第30話

 ユナさんにGPSが付けられ、安西さんと私が確認できるようになりました。


 ユナさんは普段通りに学校に言って過ごしている中、危険な状態であればアラームが鳴るようになっています。


 私は会社を休んで、佐藤君が誘拐を実行するかもしれない期間、ユナさんを見守ることになりました。


 ユナさんが用意してくれたマンションの一階にスーパーとコンビニも入っていて、食事はそこで購入することができます。


 私は自炊をしながらユナさんを見守っています。

 

 ですが、思っていたよりも早く佐藤大輝君が動きました。

 放課後になって、安西さんがユナさんを迎えに行くと、ユナさんが出てきません。


 GPSを確認すれば、学校の中で止まっています。


 安西さんは、佐藤大輝が学校を去っていくのを確認して、裏口から別動隊を向かわせて、誘拐犯を捕らえたそうです。


「実行内容は聞き出しました。オジ様、ここから勝負です」


 ユナさんから連絡をもらって、私も部屋を出ました」


 実行犯に送られた、ユナさんを攫う計画の詳細が記されたメールが発見され、全てが明るみに出ます。


 これだけでも十分に計画者として、捕まえることができますが、ユナさんはこれで終わらせるつもりはないようです。

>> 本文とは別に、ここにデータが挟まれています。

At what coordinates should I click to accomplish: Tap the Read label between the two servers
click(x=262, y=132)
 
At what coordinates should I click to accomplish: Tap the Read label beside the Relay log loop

「オジ様、盗聴器や、仕掛けは全て整いました。何かあった際には守ってくださいますよね?」

「必ず!」


 ユナさんと佐藤大輝が対面して、危険になれば白鳥グループの警備部が飛び込む手筈になっている。


「ありがとうございます。行って参ります」


 不安で胸が締め付けられていくのを感じる。

 いつの間にか、ユナさんのことを大切に思っている自分がいたのだ。



 誘拐されて、捕まるはずだった部屋にユナさんが椅子に手錠で繋がれている。


「鈴木さん、始まります。佐藤が来ました」


 私の横で、安西さんも手に汗をかいておられます。

 彼女もユナさんのことを心配しているのでしょう。


「はい!」


 胸がドキドキして張り裂けそうです。

 ユナさんの無事を祈る気持ちと、やっぱり止めればよかったのではないかという葛藤が今もあります。


「鈴木さん、今からが本番です!」


 部屋の中には、ユナさんと佐藤大輝が対峙する。

 大輝は結奈を脅迫し、怒鳴りつけていた。


「お前は俺のものだ! 俺に従え!」


 ユナさんは冷静に彼を見つめ、静かに言った。


「佐藤大輝、私はあなたのものじゃない。誰のものでもない。私は私自身で生きているの」


 その言葉に佐藤大輝は苛立ちを隠せず、拳を振り上げた。


 私は我慢ができなくて、仕掛けられていたモニターへとアクセスする。


「佐藤大輝、君の行動は全て見えています」

「はっ? どういうことだ?」

「君が結奈を攫った瞬間から、我々は君の行動を追跡していました。君の計画は全て筒抜けだったんですよ」


 警察に連絡は入れてある。


 逆上した佐藤大輝がユナさんに暴力を振るおうとするので、私は声をかけ続けることにした。


「佐藤大輝、もうこれ以上罪を重ねるのはやめましょう」

「くそっ...! 僕をバカにするなよ!」


 佐藤大輝がユナさんに掴みかかっていきます。


 私はすぐに現場に向かおうと立ち上がりましたが、モニターの向こうで、ユナさんのスカートがヒラリと舞って、佐藤大輝の側頭部を蹴り上げました。


「ガハッ!」


 地面に倒れる佐藤大輝の元へ、数人の警察官が突入していきます。


「動くな! 佐藤大輝、君を逮捕する」


 佐藤大輝は絶望的な表情を浮かべ、その場に崩れ落ちた。


 モニターを見つめながら唖然とする私に、安西さんが一言教えてくれました。


「お嬢様は武術の達人です。あの程度の素人男なら、拳銃でも持っていない限りは問題ありません」


 安全な誘拐の中には、自衛ができることも含まれていたようです。

 私は心から安堵して、椅子に座り込んでしまいました。


 しばらく現場の状況をモニター越しに見ていると、ユナさんが警備部と共に車にやってきました。


 警察の事情聴取もあるので、この後は警察署に行かれるそうですが、どうやら怪我もないようなので、安心しました。


 ですが、私はユナさんの姿を見た瞬間……。


「オジ様!」


 彼女を抱きしめていました。


「私のために危険な目に合わせてしまい、申し訳ありません」


 私の態度は情けなかったと思います。

 ですが、こんなドラマのような事件を目の前で行われると思わなくて、気持ちが追いつきませんでした。